What to do:
Using the material that follows, output exactly the lines from the one containing "021 223 3481 (356, 139)" through the one containing "Engineering (244, 1632)", with both ends kept.

Data excerpts:
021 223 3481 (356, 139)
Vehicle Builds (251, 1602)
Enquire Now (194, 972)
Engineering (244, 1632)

* * *

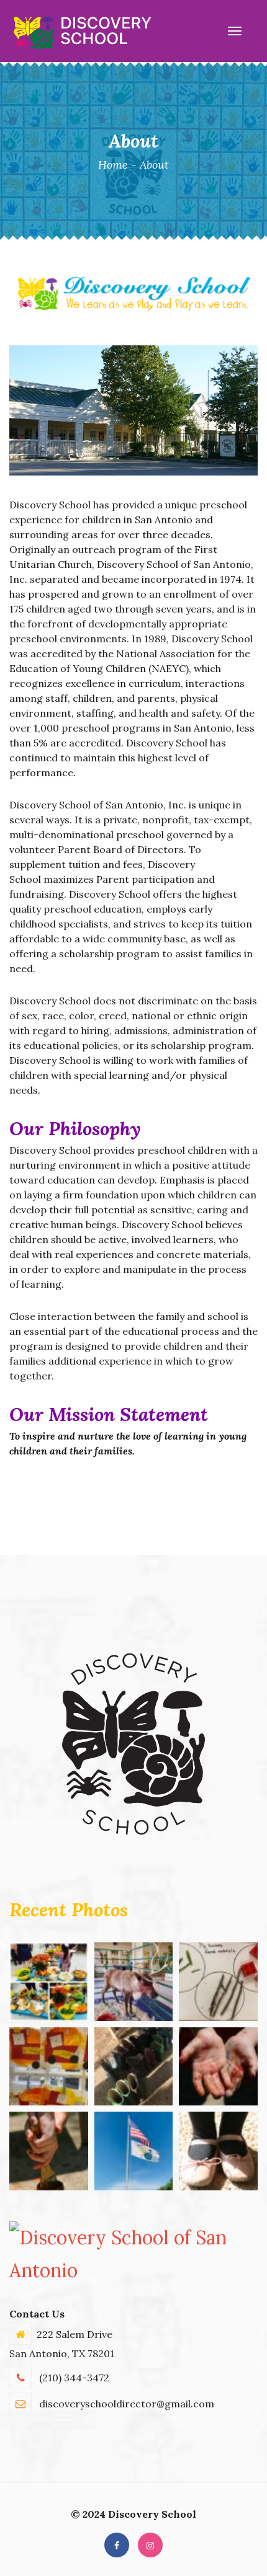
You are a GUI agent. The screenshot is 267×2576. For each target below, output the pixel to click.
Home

Answer space:
021 223 3481 (356, 139)
Vehicle Builds (251, 1602)
Enquire Now (194, 972)
Engineering (244, 1632)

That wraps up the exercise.